Mr Kwan said many companies now offer a basket of value-added services as a way to stay competitive in the market. The most common free service offered is product design and development (67.9%), followed by preparing trade documentation (56.6%), logistics arrangement (56.6%), facilitating the attainment of quality-certification or product-testing reports (56.6%), and managing production including outward processing and quality control (52.8%).
Major industries rebound
The HKTDC conducts the Export Index survey every quarter, interviewing 500 local exporters from six major industries including machinery, electronics, jewellery, watches and clocks, toys and clothing, to gauge business confidence in near-term export prospects. The Index indicates an optimistic or pessimistic outlook, with 50 as the dividing line.
HKTDC Economist Samantha Yim said export confidence improved across all major industries. The strongest rebound was in jewellery (42.2) and toys (44.7), which jumped 9.2 and 8.8 points respectively. Among major markets, Hong Kong exporters were relatively more confident in the United States (46.1, up 1.7 points), while Mainland China (48.0) and Japan (47.3) were on par with the last quarter. The outlook for the Association of Southeast Asian Nations (45.2) and the European Union (42.9) was less promising, falling 2 and 1.1 points respectively.
“The improving export sentiment is further evident in an upward trend in the subsidiary indexes including the Trade Value Index [46.3, up 9.8 points] and Employment Index [43.2, up 1.7 points], yet the Procurement Index [33.6, down 1 point] remained subdued, suggesting exporters are worrying orders might drop in the near future,” Ms Yim said.
The HKTDC’s Research Department also conducted a series of company interviews to explore how technologies have promoted smart-city development and helped local enterprises ride out the COVID-19 challenges.
Retail industry evolves
HKTDC Economist Melissa Ho said the pandemic had accelerated the transformation of the retail industry. Technological solutions such as data analytics, the Internet of Things and sensors have played a pivotal role in the shift from physical shops to omnichannel sales, enabling more effective retail management and providing better shopping experiences for consumers. Self-services/self-checkout kiosks, “try-before-you-buy” experiences powered by augmented reality (AR) technology, and the use of sensors to collect information for consumption-pattern analysis have become the “new normal” in the retail industry.
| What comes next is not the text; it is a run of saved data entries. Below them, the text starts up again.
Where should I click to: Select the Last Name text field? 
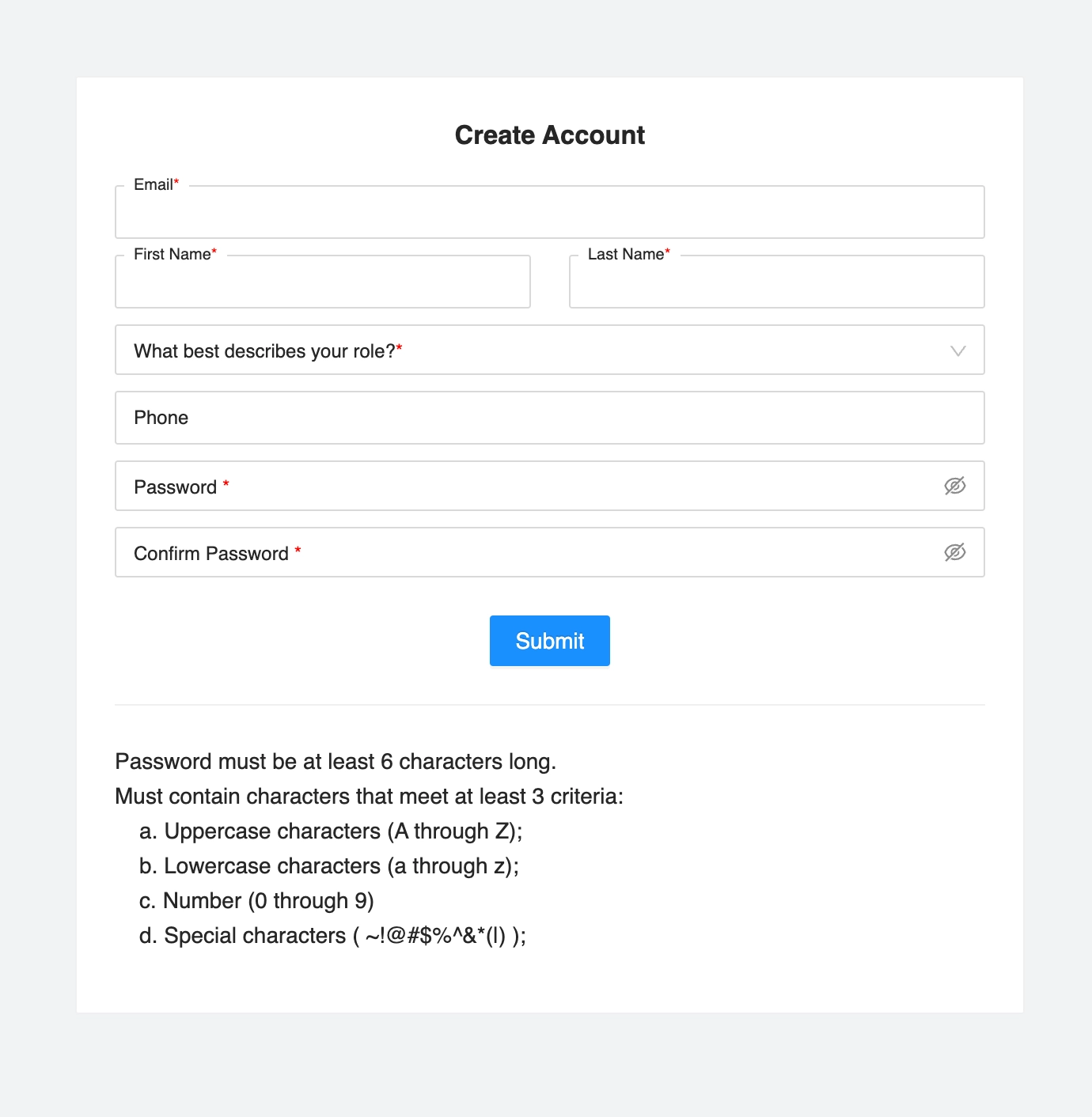coord(777,282)
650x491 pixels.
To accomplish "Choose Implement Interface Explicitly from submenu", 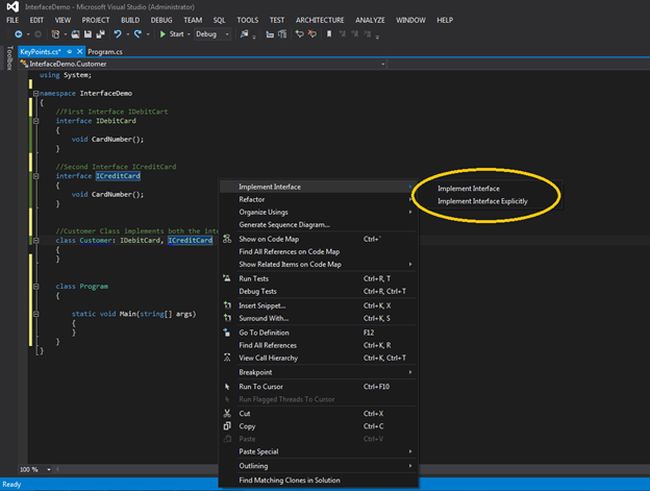I will (x=482, y=201).
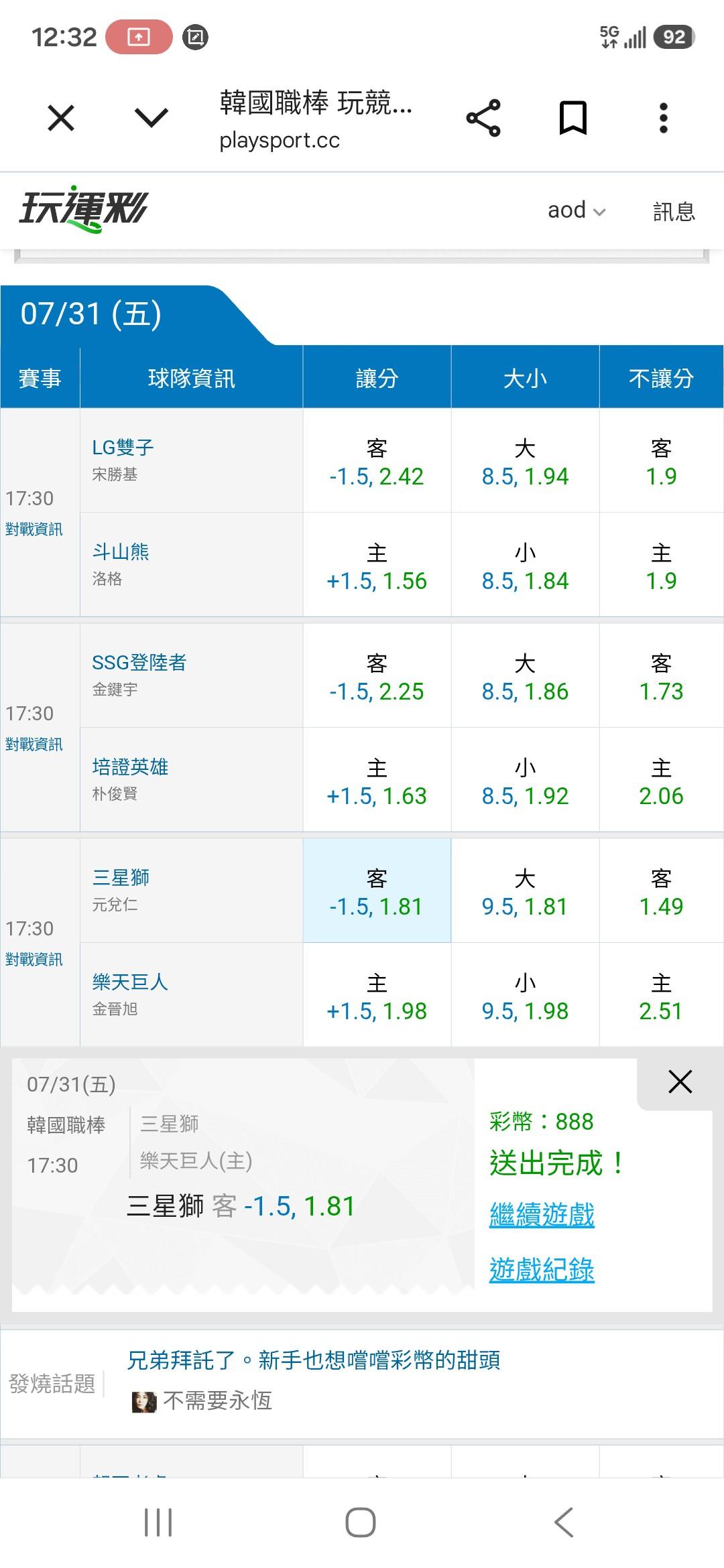Viewport: 724px width, 1568px height.
Task: Open 對戰資訊 for LG雙子 match
Action: (x=34, y=529)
“Technology improves operational efficiency and enhances shopping experiences. It is important for retailers to keep up with the fast-paced change in customer needs and expectations by enhancing their capabilities and competitiveness through digital enablers,” she said.
Navigate COVID-19 opportunities
HKTDC Assistant Principal Economist (Global Research) Louis Chan said local companies upgrade and transform in four key areas amid the pandemic: developing new products, expanding sales channels, innovating marketing solutions and optimising work processes.
He said medical and healthcare products as well as tech-related (including 5G, artificial intelligence, and AR) products emerged with the rise of “stay-at-home” economy, while the online-to-offline business model continued to grow with cross-border e-commerce becoming a new focus.
“Content marketing on social media as well as more precise and personalised marketing backed by data analysis will become the new normal. Mobile technology-aided game marketing can help companies win support from the new generation of consumers,” said Mr Chan.
He noted work optimisation can be achieved by applying various technologies, citing the example that automated systems supported by robots can enhance warehouse efficiency and delivery accuracy. Cloud database, remote and machine learning technology can also help optimise logistics efficiency, improve production management and reduce risks, added Mr Chan.